=== INSTRUCTIONS TO FOLLOW ===
Find every line in the records below that contains the word "should", and copy each one. Case counts, so only matches with the same capitalization qualify.

*** DATA FOR THE TASK ***

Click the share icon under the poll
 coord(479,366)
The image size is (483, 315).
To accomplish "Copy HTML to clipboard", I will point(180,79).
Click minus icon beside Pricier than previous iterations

***
*** DATA FOR THE TASK ***

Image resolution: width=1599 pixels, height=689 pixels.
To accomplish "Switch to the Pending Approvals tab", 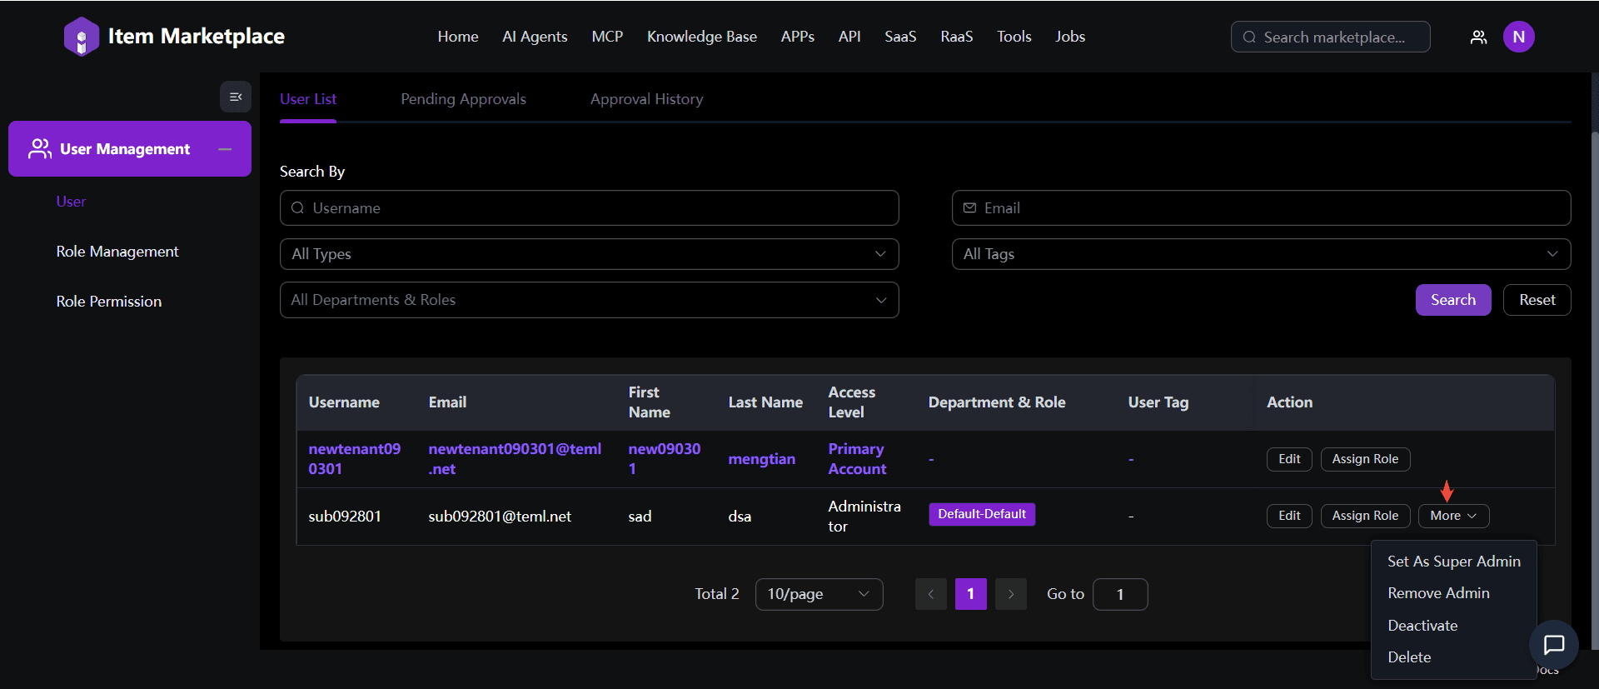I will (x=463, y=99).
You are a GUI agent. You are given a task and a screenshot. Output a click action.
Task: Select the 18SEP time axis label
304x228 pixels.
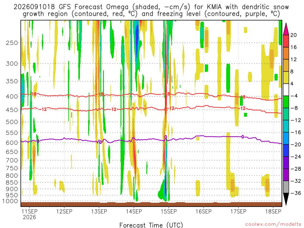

***
*** DATA FOR THE TASK ***

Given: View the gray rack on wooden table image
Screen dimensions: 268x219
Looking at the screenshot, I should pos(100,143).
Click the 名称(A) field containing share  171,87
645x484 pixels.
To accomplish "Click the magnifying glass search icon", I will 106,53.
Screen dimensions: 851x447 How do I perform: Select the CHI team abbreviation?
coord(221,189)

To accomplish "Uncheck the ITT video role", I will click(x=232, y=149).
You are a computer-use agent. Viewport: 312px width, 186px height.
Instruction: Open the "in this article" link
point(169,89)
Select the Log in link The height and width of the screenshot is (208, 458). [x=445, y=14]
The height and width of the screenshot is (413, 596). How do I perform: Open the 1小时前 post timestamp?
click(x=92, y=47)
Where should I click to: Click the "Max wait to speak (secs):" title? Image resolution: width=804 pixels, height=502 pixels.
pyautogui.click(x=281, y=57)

***

=== SOLUTION FOR THIS EXERCISE ===
Looking at the screenshot, I should pos(100,143).
Where should I click to: Click the "Max wait to speak (secs):" title? Image resolution: width=804 pixels, height=502 pixels.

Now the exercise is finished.